Boundless Energy, Brilliant Mind, Fit For Life
Simple, Proven, Effective strategies for achieving optimum wellness in today’s tough economic times
Everyone that meets Sam Graci relishes his high energy, effervescent personality. We all know people like Sam – people that can work long hours, volunteer on committees, exercise regularly and have quality family time. Yet, over 70% of us say that a lack of energy is interfering with our daily activities. Is there a secret to having sustained energy?
“Fatigue is most often the result of unprecedented levels of stress, poor dietary choices, inefficient sleep or lack of exercise,” says Graci “So if you’re trying to get your energy levels back up, realize it is going to take some change.”

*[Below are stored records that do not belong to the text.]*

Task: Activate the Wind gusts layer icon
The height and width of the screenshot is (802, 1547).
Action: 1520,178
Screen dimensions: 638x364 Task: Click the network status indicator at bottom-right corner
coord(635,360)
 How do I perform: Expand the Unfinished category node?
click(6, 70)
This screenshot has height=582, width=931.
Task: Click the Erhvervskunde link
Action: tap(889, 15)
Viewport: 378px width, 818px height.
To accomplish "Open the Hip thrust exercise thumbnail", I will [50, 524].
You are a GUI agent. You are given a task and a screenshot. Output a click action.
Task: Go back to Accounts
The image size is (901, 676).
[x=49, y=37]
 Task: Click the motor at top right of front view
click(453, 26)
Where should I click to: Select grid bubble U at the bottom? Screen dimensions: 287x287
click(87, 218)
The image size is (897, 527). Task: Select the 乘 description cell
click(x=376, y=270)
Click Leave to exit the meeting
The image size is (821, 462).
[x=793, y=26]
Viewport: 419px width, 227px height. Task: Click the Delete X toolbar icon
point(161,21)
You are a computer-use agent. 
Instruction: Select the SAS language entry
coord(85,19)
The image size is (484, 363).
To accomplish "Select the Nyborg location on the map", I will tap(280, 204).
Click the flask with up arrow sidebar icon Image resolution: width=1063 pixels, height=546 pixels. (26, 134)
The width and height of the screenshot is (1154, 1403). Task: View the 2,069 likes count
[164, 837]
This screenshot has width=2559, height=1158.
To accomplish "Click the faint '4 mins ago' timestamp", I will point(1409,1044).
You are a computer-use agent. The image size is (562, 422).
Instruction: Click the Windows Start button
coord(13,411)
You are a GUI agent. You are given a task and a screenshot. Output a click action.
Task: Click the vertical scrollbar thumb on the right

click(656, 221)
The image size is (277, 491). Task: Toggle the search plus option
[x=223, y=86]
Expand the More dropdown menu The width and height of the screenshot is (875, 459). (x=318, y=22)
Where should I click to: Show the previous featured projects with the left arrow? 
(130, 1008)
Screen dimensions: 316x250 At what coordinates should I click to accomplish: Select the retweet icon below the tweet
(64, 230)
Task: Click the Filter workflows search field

The stress families are facing with all the economic doom and gloom is another factor in fatigue. If there was ever a time to take care of ourselves, it is now, says Sam. Here are Sam’s top five tips:
1. What goes in affects what you’re able to put out
• Your body is 68% water so make sure to stay hydrated. A simple glass of water can do wonders for a tired mind. The goal is to drink a minimum of six to eight 250mL glasses of water (through a straw if possible). Try to drink your water throughout the course of the day.
• Protein is 1/5th of our body weight. Make sure that you eat some lean protein (30g or so) at each of your three meals. If you can’t manage that, drink a protein shake containing high alpha-lactalbumin whey protein.
• Eight to 10 servings of fruit and vegetables from a variety of sources. We need the fibre, phytonutrients and vitamins and minerals to fuel our bodies. A landmark University of Toronto study showed that people that took greens+, the phytonutrient equivalent to six organic salads, had increased energy and vitality for life.
2. Eat often and don’t skip breakfast
Our bodies need fuel every couple of hours. Plan to have three meals and three snacks a day. That includes a high protein, nutrient-dense breakfast — for example, eggs, whole grain toast and some fruit, will give you sustained energy. There are solutions for those of us too busy to make a healthy breakfast – look for a meal replacement shake that contains balanced nutrition without added sweeteners, colour or preservatives.
3. Exercise a minimum of 30 minutes a day
Whether it is walking, running or skipping with the kids, get moving and you’ll instantly have more energy. Aim for 30 minutes a day of aerobic exercise along with 15 minutes of weights and 15 minutes of stretching. Have fun, whatever you decide to do.
Rise at the same time every day, including weekends. Eat your meals at roughly the same time every day. And go to bed at the same time every day. Our bodies crave routine and function at optimal levels when they know how and when to be on and off.
5. Indulge in a healthy energy boost
Still need an energy boost? Don’t be fooled by many of the energy drinks on the market. Read the ingredient list to determine what is going to give you energy. Sugar and synthetic caffeine? Say no, both will only give a temporary boost followed by a crash. Instead choose natural sources of caffeine like gotu kola and kola nut. Research shows they are tonics to the nervous system. They offer a non-stimulating burst of mental and physical energy without the downsides of other caffeine sources (JAMA 1999 Nov 24, 282(20:1898 “Therapeutics of kola” Yarborugh, cc.)
Other ingredients to look for include taurine, B6, glycine and tyrosine that extend the energy boost. These ingredients, along with herbs like rhodiola and astragalus also aid recovery.